• _PROBLEM DESCRIPTION_
Copy exactly the stretch of data below from the line with "The width and height of the screenshot is (1146, 271)." through the line with "Given: Open the", including both of those lines.

• _RECORD EXCERPTS_

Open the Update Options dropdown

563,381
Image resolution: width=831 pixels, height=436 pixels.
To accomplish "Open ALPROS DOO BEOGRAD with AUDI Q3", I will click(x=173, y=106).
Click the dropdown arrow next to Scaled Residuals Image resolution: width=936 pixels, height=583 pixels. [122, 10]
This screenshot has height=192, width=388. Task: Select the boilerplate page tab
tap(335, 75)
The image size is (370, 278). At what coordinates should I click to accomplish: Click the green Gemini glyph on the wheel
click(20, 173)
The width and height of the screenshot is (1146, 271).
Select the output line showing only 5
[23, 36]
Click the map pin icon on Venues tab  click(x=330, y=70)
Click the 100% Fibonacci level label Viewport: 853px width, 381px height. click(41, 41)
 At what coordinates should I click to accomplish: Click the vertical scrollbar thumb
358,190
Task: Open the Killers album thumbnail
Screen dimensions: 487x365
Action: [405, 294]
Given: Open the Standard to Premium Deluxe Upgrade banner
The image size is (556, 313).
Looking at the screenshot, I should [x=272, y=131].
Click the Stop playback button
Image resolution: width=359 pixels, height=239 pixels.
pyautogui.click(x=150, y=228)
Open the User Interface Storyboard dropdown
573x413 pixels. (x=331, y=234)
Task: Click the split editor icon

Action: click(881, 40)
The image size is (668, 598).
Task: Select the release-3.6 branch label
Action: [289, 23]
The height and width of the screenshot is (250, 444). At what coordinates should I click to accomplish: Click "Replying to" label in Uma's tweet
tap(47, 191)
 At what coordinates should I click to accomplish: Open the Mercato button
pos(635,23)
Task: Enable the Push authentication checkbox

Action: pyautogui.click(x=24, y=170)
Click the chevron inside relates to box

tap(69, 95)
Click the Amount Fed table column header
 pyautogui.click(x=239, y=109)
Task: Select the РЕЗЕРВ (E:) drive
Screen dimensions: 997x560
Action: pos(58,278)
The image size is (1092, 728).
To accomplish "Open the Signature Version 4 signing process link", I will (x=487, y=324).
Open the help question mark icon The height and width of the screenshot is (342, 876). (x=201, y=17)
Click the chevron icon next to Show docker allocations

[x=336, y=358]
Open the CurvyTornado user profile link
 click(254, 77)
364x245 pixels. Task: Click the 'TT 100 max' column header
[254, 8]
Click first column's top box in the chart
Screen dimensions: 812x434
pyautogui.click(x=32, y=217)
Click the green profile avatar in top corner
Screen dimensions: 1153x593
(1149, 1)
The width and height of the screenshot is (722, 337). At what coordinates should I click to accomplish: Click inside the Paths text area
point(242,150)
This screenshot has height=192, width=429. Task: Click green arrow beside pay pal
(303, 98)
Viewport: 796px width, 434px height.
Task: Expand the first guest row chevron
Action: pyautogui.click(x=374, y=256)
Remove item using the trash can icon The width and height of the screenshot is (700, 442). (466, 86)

• _EXERCISE RESPONSE_
The width and height of the screenshot is (1146, 271).
Select the output line showing only 5
[23, 36]
Click the map pin icon on Venues tab  click(x=330, y=70)
Click the 100% Fibonacci level label Viewport: 853px width, 381px height. click(41, 41)
 At what coordinates should I click to accomplish: Click the vertical scrollbar thumb
358,190
Task: Open the Killers album thumbnail
Screen dimensions: 487x365
Action: [405, 294]
Given: Open the Standard to Premium Deluxe Upgrade banner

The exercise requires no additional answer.